2 ジュールの誕生
早いもので、お母様が来てから5年が経った。私は9歳になり、お母様は毎年、父とお母様から、と言って2着のよそ行きのドレスと花束を用意してくれている。食事も豪華だし、大きなケーキも用意される。
父は相変わらず私に関心はなく、一昨年、弟が産まれた。名前はジュール。ジュール・ミュゼル伯爵令息。
今はまだ3歳の弟は、お母様譲りの黒髪に、父譲りの緑の瞳をしている。屋敷でも天使と言われて、乳母や使用人が競うように可愛がった。
ジュールが産まれてからは、父はお母様にも関心を示さなくなった。父はジュールを跡取りにと考えている。今のうちにたくさん遊んでおかないと、ジュールは父にとられてしまう。
お母様も優しいし、ジュールは可愛い。私たちはまるで3人家族のようであり、私の方が貰われてきた子のようでもあった。
ただ一点。お母様はジュールには「可愛いジュール」と言うけれど、私には毎日「あなたは可愛くないのだから」と何かにつけて言ってくる。もうそろそろ耳にタコができそうなくらい。でも、そう言って父に私への教育費用を出させてくれてるのだから文句は言わない。
私が可愛くないのなんて、私が一番知っている。だから、父は私を避けるのだし、お母様もしつこく言うのだし、メイドにも褒められたりもしない。おシャレする時も、まぁまぁ似合うわね、なんてお母様に言われるだけだ。
ジュールが産まれてからは、よけい……にくたらしいけど、ジュールが可愛いのは私にもわかる。笑いかけられれば抱き締めずにはいられない。本当に可愛い。
私は最初に賢いと褒められた事を励みに、たくさんの本を読んだ。家庭教師もつけられ、それは教育だけではなくマナーや詩歌音曲にダンス、絵画に刺繍といった教養も少しずつ教えられた。私は、可愛く無いのだから、と努力は怠らず、その全てをお母様は褒めてくれた。

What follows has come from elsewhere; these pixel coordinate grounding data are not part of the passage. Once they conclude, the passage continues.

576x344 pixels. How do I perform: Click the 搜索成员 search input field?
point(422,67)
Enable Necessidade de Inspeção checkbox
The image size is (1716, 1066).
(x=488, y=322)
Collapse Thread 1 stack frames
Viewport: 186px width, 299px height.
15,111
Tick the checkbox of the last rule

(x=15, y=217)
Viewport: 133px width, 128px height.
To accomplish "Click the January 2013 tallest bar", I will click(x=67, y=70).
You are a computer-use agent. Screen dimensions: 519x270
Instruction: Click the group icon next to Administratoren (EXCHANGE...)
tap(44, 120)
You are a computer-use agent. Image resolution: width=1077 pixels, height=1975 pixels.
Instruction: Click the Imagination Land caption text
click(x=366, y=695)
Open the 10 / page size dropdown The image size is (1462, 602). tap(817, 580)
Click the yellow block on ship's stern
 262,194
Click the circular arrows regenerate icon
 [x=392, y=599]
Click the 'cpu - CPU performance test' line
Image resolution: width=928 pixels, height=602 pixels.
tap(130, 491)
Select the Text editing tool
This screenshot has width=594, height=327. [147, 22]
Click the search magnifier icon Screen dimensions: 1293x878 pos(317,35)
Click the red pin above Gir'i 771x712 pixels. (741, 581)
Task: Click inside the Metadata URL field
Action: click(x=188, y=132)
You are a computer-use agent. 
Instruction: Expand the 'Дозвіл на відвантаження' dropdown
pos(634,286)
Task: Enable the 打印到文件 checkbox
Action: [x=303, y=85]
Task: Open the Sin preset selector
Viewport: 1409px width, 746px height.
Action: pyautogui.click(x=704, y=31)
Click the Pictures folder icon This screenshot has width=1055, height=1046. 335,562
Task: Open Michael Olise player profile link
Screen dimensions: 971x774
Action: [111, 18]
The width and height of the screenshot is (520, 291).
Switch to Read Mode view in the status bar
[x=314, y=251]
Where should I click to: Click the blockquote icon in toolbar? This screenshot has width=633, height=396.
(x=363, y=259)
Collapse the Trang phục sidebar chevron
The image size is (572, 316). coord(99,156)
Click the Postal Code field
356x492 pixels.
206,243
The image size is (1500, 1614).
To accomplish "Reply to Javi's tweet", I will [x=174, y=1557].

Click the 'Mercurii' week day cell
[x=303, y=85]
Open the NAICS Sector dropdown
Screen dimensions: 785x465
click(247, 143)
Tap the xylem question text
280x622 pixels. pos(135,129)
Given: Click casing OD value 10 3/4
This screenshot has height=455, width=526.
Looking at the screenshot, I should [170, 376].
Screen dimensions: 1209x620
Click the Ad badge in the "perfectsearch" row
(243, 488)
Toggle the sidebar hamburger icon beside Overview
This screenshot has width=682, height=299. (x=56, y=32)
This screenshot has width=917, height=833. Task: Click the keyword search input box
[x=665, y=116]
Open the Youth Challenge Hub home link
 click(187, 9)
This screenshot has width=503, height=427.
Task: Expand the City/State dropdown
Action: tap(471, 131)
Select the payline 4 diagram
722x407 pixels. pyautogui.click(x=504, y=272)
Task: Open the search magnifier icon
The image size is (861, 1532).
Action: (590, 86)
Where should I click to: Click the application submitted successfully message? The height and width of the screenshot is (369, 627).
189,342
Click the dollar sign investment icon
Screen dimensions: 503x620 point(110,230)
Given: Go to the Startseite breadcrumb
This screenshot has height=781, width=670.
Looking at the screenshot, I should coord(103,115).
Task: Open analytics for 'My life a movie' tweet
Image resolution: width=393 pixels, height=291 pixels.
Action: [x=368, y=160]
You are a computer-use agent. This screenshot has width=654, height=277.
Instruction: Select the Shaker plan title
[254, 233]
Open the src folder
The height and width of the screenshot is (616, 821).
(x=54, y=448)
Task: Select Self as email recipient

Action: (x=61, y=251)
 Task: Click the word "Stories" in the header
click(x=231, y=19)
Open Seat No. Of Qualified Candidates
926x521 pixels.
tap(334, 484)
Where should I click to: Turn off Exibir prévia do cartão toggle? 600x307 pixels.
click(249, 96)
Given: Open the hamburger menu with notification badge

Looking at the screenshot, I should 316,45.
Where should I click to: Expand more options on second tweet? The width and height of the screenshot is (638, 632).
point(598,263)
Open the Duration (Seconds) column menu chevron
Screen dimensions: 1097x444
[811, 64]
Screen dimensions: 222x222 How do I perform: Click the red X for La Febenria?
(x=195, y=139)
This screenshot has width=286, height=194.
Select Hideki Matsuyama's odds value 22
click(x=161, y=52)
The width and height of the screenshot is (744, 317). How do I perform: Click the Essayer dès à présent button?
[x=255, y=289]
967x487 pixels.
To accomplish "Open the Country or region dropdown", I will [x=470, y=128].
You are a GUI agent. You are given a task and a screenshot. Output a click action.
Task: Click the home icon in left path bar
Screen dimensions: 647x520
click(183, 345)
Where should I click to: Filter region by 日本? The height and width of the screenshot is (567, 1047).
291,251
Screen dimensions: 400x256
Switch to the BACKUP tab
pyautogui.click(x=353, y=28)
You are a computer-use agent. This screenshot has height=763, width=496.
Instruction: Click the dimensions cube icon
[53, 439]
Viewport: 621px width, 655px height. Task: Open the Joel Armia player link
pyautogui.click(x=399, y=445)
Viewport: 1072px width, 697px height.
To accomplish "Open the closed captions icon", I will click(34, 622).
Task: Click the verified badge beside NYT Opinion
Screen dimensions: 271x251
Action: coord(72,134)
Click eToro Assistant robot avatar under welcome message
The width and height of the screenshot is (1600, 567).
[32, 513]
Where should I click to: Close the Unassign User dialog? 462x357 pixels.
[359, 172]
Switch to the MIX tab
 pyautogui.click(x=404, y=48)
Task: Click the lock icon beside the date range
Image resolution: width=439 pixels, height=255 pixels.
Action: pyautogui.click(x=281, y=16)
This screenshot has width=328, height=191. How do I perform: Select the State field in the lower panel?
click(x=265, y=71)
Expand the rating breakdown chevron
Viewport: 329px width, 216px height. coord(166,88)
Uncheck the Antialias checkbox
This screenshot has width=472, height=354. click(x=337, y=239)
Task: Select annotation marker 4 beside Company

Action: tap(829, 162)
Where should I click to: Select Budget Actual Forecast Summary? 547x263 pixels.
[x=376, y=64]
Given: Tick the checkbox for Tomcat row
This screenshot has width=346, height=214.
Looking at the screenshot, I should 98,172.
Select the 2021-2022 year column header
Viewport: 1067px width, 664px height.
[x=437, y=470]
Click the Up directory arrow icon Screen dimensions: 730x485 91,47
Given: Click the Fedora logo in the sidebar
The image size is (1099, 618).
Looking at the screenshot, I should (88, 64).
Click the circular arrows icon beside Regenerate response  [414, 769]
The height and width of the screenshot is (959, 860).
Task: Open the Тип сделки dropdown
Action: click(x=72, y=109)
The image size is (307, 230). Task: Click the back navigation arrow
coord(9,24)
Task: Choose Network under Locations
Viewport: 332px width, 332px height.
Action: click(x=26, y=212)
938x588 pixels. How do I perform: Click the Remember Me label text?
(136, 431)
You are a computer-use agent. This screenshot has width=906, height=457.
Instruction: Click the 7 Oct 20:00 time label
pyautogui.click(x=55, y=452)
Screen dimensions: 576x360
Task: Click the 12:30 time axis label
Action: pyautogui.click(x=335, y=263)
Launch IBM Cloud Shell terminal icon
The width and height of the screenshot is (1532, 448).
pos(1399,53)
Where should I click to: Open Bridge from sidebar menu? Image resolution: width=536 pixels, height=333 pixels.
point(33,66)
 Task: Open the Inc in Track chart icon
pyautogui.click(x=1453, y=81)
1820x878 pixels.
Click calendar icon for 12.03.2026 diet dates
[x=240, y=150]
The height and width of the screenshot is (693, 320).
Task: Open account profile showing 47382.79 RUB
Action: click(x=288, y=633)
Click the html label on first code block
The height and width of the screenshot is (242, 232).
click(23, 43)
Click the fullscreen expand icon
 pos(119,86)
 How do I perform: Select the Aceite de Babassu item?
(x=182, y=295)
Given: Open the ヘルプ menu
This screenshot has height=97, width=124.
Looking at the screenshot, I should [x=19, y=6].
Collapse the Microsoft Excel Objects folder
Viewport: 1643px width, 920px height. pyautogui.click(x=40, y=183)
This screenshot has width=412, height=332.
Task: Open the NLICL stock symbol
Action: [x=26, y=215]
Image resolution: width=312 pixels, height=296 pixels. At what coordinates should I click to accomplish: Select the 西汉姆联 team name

どんなにぐちゃぐちゃに失敗した刺繍でも、選ぶ色にセンスがあるわ、とか、つっかえつっかえの詩の音読も、あなたの声で聞くととても素敵ね、と。
本当に、頭が混乱する。絶対に可愛いとは言わないけれど、お母様は私を愛していると思う。実際、愛してるわ、とは言われるし、嘘じゃないのは抱き締めてくれる温かさからも伝わってくる。
容姿だけは誰にも褒められない。悲しいと一人で泣く事もあったけれど、私は自分の意見を理路整然と話せるようになったのだから、いつかお母様に聞いてみようと思う。そんなに私は醜いですか、と。
でもまだ勇気が出なかった。醜いと断じられたら、私はいよいよ、心の中にそっと仕舞っている、自分ではお気に入りの本当のお母様譲りの髪も瞳も、自分で嫌いになってしまいそうだから。
継母と、後妻の意味も知った。そしてお母様が、なぜメイドや使用人にいい顔をされないのかも。
社交界では有名な売女で遊び人だったから、らしい。売女も遊び人もいまいち意味は理解できなかったが、今私とジュールを足元に纏わり付かせながら刺繍をしているお母様は、そんな悪く言われる人間のようには思えなかった。
見上げれば優しく笑い返してくれる。お母様になった時は19歳だったお母様も、今は24歳。若くて綺麗で強そうだった最初の印象から、今は落ち着いていて優しくて綺麗に印象は変わった。
私はお母様が好き。愛してる。可愛くない自分のことも、容姿以外は好きだ。
お母様のように美人だったら、本当によかったのに。だからせめて、優しさは真似しよう。私も優しくて、子供に愛情を注ぐ大人になろう。
どうして私は可愛くないのだろう。その気持ちだけは、消えなかったけど。